In a "memorandum" to U.N. Secretary-General Ban Ki-moon obtained Wednesday by The Associated Press, Gen. Jamil al-Sayyed said he and seven other Lebanese were arbitrarily arrested for political reasons and have been held for more than 2 1/2 years without being charged or confronted with any evidence.

Sayyed is one of four pro-Syrian Lebanese generals under arrest in the February 2005 bombing that killed Hariri and 22 others.

The U.N.'s new chief investigator into the assassination said he would not comment on the allegations. A previous investigator has said there were "indications" the generals were involved in the murder.

In the memorandum, Sayyed urged the U.N. chief to "defend justice and international norms by putting an end to this arbitrary and political detention as soon as possible." Otherwise, he said, the credibility of the U.N., the Security Council and the U.N. commission investigating Hariri's assassination "will be jeopardized."

○ ○ ○ ○ ○

▸ **TASKS TO CARRY OUT**
(a) Please list every person the news report on the Sayyed memorandum mentions by name.
(b) Take the news report on the Sayyed memorandum further, picking up right after its final sentence.

▸ **DATASET CONTENT**
○ ○ ○ ○ ○

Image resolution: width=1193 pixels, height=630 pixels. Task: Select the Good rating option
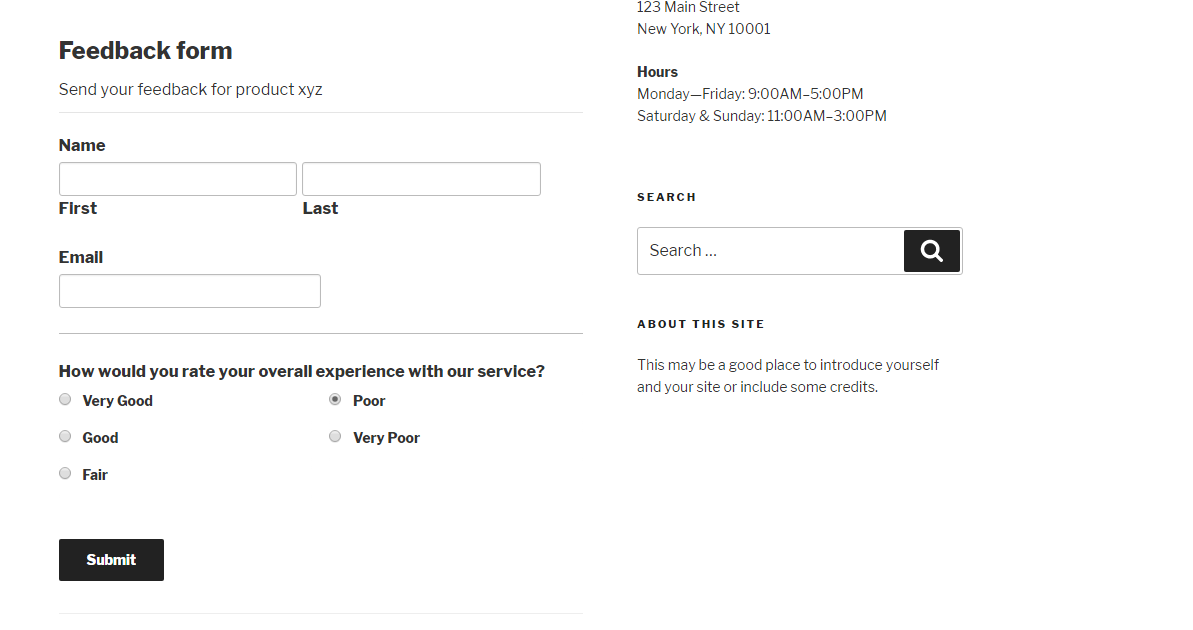65,436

○ ○ ○ ○ ○

▸ **FINAL RESULTS**
(a)
Ban Ki-moon
Jamil al-Sayyed
Hariri

(b)
The new chief investigator, Daniel Bellemare, briefed the U.N. Security Council Tuesday on the Hariri investigation and was asked by Russia about the continued detention of the four generals -- and later by journalists about Sayyed's allegations. The general sent copies of his memorandum to council members.

"I will not comment on allegations," Bellemare replied.

Sayyed claimed that three months prior to his arrest an investigator from the U.N. commission asked him to transmit a message to Syrian President Bashar Assad "which was meant to persuade him to present to the commission a Syrian victim of a certain caliber, who would confess to the crime and would eventually be found dead."

This would allow for an agreement with Syria similar to the one with Libya in the bombing of Pan Am Flight 103 over Scotland in December 1988, he said.

A Libyan intelligence agent and a Libyan airline official were tried for the bombing and the intelligence agent was convicted, though a Scottish judicial commission said last June that new evidence indicates a miscarriage of justice may have occurred.

Sayyed said he told the U.N. investigator that he could not transmit such a message unless he was provided evidence "pointing in the direction of a Syrian involvement in the crime, otherwise the Syrians would consider that he is leading them to a trap."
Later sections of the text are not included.